6. Quanto isso representará em benefícios (mensuração do impacto) ao meio ambiente?

Maurício Cótica: O uso do biometano na substituição do diesel traz enormes ganhos para o meio ambiente, pois estamos reduzindo diretamente os gases do efeito estufa, por meio dos particulados que são emitidos na combustão do diesel. O biometano é único combustível com pegada negativa de carbono. Além disso, há outros ganhos, como a redução de ruídos dos motores (poluição sonora) e a melhoria da qualidade da vinhaça aplicada no campo, como citado anteriormente.

7. O custo do combustível será menor, igual ou superior ao hoje existente?

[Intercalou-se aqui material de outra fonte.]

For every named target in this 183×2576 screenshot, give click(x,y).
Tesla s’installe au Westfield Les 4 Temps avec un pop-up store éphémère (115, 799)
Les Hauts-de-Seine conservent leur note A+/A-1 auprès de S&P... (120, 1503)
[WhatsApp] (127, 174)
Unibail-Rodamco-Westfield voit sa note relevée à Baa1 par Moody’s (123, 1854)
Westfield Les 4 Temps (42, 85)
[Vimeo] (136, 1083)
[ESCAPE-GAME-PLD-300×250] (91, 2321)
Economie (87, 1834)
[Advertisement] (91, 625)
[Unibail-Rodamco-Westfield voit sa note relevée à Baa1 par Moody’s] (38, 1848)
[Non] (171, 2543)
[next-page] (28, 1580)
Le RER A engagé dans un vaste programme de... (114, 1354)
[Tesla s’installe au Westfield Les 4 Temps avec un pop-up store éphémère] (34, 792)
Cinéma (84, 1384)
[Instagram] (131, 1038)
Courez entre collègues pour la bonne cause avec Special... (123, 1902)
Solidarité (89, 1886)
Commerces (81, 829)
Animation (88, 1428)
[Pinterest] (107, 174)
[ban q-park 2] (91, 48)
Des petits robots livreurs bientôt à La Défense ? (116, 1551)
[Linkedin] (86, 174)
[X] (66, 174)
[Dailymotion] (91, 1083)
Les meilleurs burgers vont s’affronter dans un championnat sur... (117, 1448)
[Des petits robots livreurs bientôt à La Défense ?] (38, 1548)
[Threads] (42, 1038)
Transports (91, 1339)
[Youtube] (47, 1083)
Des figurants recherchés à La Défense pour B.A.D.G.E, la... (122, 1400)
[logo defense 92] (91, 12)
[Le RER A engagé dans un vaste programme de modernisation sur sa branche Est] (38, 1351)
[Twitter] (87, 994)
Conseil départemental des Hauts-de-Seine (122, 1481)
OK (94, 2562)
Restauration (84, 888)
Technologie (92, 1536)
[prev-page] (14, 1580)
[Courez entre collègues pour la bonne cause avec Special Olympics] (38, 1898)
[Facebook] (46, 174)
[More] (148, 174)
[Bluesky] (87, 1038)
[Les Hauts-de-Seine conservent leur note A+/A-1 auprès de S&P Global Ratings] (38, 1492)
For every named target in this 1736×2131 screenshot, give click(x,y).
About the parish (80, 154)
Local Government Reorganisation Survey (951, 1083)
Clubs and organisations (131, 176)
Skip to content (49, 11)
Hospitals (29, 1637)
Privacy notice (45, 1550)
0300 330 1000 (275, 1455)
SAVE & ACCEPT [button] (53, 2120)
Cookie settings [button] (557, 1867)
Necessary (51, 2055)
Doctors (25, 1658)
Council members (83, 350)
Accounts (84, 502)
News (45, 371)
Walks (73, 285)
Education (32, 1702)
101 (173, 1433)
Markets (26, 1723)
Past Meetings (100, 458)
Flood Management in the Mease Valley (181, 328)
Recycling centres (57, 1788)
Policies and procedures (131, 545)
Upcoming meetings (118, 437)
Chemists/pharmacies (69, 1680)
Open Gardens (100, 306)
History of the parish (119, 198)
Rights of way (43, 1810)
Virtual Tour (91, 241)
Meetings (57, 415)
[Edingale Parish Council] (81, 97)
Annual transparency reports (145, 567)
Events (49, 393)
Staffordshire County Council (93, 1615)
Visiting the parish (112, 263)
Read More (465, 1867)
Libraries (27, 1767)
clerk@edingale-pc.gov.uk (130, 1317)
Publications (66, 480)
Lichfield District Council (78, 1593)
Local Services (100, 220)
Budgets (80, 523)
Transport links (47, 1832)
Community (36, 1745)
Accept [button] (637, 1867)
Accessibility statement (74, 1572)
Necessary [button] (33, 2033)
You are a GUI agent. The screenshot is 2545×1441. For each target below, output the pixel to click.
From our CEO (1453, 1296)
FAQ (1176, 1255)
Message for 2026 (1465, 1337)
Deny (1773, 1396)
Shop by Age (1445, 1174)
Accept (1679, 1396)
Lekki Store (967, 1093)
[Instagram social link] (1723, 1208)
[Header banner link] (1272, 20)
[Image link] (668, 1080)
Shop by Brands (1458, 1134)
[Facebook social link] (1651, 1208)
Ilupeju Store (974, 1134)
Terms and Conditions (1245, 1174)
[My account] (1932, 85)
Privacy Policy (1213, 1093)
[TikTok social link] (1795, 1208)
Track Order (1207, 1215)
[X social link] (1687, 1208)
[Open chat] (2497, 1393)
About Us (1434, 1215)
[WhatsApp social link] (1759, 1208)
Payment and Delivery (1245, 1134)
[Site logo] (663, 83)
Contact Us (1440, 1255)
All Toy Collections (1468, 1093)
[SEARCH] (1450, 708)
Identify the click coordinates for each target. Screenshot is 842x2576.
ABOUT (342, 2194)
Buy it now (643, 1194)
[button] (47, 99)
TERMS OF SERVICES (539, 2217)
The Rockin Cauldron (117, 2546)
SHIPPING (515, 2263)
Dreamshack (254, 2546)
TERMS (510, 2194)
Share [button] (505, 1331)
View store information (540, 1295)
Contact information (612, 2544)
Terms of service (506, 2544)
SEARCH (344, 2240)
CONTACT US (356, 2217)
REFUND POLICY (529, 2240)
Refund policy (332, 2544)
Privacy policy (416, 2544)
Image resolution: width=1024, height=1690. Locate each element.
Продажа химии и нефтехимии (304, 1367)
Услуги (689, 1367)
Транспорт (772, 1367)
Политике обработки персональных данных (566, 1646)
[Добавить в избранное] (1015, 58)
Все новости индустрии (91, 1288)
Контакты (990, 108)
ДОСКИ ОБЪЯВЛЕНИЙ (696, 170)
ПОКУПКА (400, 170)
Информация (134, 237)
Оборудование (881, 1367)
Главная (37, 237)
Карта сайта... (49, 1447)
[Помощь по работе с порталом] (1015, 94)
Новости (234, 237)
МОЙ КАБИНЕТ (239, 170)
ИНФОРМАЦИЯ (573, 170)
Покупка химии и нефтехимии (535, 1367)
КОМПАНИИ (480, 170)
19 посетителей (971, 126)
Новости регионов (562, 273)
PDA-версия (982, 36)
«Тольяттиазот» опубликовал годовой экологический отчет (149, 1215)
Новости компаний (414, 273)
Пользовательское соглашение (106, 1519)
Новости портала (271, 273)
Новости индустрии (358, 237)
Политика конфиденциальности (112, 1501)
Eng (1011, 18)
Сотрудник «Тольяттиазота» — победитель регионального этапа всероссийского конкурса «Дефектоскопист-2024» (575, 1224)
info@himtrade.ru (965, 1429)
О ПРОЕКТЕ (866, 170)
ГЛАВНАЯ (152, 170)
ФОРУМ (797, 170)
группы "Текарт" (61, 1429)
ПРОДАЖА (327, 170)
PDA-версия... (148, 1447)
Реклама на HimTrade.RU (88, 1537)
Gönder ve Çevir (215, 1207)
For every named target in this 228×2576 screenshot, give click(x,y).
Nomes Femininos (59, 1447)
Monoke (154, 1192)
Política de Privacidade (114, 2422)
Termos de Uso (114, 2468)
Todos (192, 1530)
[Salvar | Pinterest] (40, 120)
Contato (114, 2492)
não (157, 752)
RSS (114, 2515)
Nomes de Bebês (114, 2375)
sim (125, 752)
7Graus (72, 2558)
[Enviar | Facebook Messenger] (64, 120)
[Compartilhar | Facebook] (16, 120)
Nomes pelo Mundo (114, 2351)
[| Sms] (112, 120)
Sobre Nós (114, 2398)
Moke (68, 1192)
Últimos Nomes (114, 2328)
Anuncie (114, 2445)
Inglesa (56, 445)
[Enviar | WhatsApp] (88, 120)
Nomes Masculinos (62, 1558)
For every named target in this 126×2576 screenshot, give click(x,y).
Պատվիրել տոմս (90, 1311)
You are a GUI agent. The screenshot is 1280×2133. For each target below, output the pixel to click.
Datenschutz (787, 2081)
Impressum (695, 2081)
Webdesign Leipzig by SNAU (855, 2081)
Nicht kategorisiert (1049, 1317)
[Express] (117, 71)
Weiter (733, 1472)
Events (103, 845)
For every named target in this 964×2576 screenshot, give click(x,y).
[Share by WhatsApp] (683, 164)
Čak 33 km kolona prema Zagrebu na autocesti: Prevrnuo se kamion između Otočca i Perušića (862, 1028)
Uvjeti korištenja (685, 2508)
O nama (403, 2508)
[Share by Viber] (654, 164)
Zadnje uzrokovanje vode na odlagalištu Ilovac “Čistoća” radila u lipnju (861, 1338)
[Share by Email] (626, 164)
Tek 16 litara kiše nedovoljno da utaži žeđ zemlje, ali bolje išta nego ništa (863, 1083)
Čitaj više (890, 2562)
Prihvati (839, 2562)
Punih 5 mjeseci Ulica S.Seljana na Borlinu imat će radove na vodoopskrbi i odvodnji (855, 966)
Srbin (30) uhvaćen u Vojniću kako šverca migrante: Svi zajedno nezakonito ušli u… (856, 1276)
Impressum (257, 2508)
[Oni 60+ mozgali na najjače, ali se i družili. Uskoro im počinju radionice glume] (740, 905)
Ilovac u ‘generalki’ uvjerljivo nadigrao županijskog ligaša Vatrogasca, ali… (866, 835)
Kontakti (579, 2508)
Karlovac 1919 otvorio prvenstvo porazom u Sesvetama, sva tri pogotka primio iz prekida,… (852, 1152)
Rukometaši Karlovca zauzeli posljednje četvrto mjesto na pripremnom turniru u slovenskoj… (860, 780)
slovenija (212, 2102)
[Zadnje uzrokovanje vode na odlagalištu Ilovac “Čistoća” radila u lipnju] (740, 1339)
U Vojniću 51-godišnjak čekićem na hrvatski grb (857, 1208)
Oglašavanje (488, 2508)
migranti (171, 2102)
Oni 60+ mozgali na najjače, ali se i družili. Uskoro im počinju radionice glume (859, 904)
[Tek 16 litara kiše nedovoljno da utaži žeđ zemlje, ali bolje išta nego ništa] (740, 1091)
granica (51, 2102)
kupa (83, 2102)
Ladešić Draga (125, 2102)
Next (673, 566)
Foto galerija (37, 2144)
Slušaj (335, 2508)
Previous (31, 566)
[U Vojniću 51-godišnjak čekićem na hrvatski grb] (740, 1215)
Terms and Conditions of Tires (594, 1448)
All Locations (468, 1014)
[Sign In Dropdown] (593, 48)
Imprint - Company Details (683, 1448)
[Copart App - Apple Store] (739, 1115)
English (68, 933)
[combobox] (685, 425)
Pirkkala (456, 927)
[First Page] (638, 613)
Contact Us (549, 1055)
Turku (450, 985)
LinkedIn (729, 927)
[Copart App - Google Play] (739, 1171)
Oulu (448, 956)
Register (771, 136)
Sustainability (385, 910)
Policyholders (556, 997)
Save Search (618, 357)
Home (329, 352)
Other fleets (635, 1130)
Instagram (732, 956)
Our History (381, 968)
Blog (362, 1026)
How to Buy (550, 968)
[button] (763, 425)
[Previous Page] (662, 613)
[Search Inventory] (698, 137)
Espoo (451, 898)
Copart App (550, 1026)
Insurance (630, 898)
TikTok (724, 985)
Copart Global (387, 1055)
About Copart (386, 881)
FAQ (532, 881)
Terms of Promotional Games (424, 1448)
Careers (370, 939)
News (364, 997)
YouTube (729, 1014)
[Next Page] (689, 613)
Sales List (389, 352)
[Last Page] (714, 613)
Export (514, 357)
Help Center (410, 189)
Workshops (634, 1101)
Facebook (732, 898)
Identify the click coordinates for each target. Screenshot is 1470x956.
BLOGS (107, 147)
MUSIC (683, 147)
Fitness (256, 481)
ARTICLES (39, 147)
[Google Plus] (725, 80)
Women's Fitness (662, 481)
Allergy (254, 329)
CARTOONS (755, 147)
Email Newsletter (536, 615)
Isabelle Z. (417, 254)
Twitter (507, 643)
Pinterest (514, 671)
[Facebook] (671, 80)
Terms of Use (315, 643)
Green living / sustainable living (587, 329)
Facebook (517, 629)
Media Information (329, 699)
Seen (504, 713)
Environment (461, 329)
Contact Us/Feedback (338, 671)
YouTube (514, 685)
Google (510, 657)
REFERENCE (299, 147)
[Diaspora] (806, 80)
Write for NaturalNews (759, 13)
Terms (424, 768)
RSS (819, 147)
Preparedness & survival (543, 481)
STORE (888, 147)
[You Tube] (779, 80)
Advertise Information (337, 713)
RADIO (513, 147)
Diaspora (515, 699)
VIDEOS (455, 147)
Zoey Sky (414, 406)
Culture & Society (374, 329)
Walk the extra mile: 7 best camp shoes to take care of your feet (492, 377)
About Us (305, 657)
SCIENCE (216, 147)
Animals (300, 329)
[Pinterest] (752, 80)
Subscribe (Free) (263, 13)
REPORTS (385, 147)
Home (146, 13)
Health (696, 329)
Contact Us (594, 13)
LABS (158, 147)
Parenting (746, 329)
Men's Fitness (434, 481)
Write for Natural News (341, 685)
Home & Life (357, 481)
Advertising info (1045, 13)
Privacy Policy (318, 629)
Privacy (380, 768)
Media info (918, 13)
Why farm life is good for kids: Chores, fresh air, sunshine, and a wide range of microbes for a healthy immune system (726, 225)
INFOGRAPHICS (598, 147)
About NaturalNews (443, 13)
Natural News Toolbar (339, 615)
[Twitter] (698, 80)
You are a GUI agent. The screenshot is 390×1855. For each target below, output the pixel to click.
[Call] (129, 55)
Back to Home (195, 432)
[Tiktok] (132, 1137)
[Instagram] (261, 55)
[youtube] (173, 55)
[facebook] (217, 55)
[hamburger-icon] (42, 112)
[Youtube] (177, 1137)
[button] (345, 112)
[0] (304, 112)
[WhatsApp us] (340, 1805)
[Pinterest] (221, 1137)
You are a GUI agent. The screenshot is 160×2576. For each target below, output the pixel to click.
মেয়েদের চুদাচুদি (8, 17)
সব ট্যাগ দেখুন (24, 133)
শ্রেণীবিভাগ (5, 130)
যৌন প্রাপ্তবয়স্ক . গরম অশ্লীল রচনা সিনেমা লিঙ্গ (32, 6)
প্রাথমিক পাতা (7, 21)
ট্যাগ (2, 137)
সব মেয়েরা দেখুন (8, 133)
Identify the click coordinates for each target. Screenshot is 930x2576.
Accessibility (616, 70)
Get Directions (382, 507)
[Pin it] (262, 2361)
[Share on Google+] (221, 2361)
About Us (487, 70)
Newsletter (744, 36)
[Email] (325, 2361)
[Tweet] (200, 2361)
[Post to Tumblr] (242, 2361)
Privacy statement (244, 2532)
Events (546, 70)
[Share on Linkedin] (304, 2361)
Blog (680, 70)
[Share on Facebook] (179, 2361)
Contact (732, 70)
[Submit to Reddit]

Maurício Cótica: Certamente menor. O custo de produção de 1m³ de biometano que é equivalente a um litro de diesel pode ser até 50% menor.




8. Em que tipo de veículos/motores o biogás poderá ser empregado? Em que motores?

Maurício Cótica: Por ser equivalente ao GNV (gás natural veicular), o biometano pode ser utilizado em qualquer motor convertido a gás. Além da conversão, também há motores 100% a gás em carros, ônibus, caminhões e tratores, que hoje já são realidade no Brasil.

9. Qual a proporção de eficiência do biogás em relação aos combustíveis hoje existes? Para gerar a mesma energia é preciso mais biogás do que com combustíveis tradicionais?

Maurício Cótica: O desempenho nos testes realizados demonstra uma equivalência de 1m³ de biometano para um litro de diesel.

10. Qual será o investimento necessário para colocar o projeto em execução? E em quanto tempo?

Maurício Cótica: O investimento total, já considerando a conversão dos caminhões, está na casa dos R$ 80 milhões. O tempo de implantação é de 12 a 18 meses.